На самом деле новое общество функционировало не благодаря массовому разрушению всего того, что оно унаследовало от старого общества, а благодаря избирательному приспособлению наследия прошлого для своих нужд. Нет никакой “социологической загадки” в готовности буржуазного общества “внедрить радикальный индивидуализм в экономику и разорвать все традиционные социальные отношения в этом процессе (т. е. там, где они ему мешали), в то же время избегая «радикального экспериментаторского индивидуализма» в культуре (а также в сфере поведения и морали)” (Bell, 1976, p. 18). Наиболее эффективным способом создания промышленной экономики, основанной на частном предпринимательстве, было сочетание ее с мотивациями, не имевшими ничего общего с логикой свободного рынка, например с протестантской этикой, воздержанием от немедленного вознаграждения, этикой тяжелого труда, семейным долгом и верой, но не с бунтом индивидуализма, отвергающего общественную мораль.
И все же Маркс и другие пророки разрушения старых ценностей и социальных связей были правы. Капитализм был долговременной и непрерывно революционизирующейся силой. По логике вещей он должен закончиться с разрушением тех частей докапиталистического прошлого, которые были полезными и даже ключевыми для его развития. Он должен закончиться, когда обрубит по меньшей мере один сук из тех, на которых сидит. Этот процесс начался с середины двадцатого столетия. Под влиянием небывалого экономического подъема “золотой эпохи” и последующих лет, вызвавших самые кардинальные социальные и культурные изменения в обществе со времен каменного века, этот сук начал трещать и ломаться. В конце двадцатого века впервые появилась возможность увидеть, каким может стать мир, в котором прошлое, включая прошлое, перешедшее в настоящее, утратило свою роль, а прежние сухопутные и морские карты, по которым люди поодиночке и коллективно ориентировались на своем жизненном пути, больше не дают представления ни о суше, по которой мы шагаем, ни о море, по которому мы плывем. Глядя на них, мы не в состоянии понять, куда может привести нас наше путешествие.

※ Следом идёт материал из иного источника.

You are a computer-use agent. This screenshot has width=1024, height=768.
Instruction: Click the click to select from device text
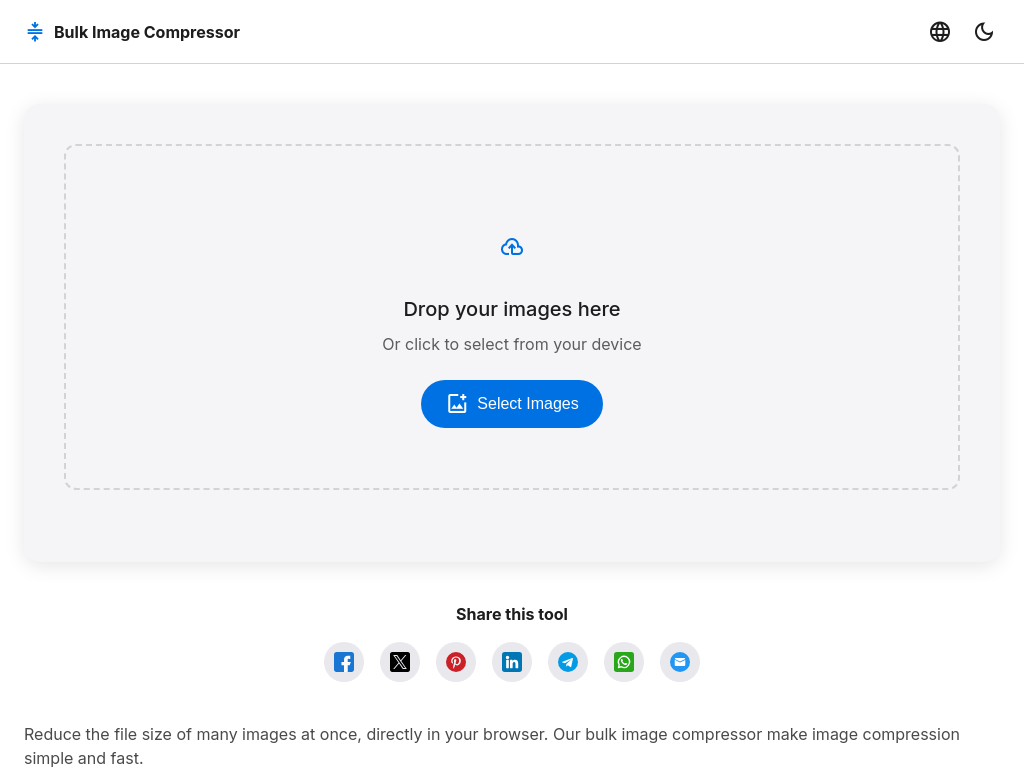[x=512, y=344]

С такой ситуацией часть человечества столкнулась уже в конце двадцатого века, а большинству это предстоит в новом тысячелетии. К тому времени, возможно, станет понятнее, куда мы движемся. Сегодня мы можем оглянуться на путь, приведший нас сюда, что я и попытался сделать в настоящей книге. Мы не знаем, что именно будет формировать наше будущее, но я не смог преодолеть искушения поразмышлять над некоторыми его проблемами, поскольку они растут из обломков эпохи, которая только что завершилась. Будем надеяться, что нас ждет лучший мир, более справедливый и жизнеспособный. Старый век завершился не самым лучшим образом.
1
Я постарался описать и объяснить развитие этой цивилизации в трехтомной истории “долгого девятнадцатого века” (с 1780‐х годов по 1914 год), где попытался проанализировать причины, приведшие к ее упадку. В этой книге время от времени, по мере необходимости, я буду обращаться к этим работам: “Век революции, 1789–1848”, “Век капитала, 1848–1875” и “Век империи, 1875–1914”.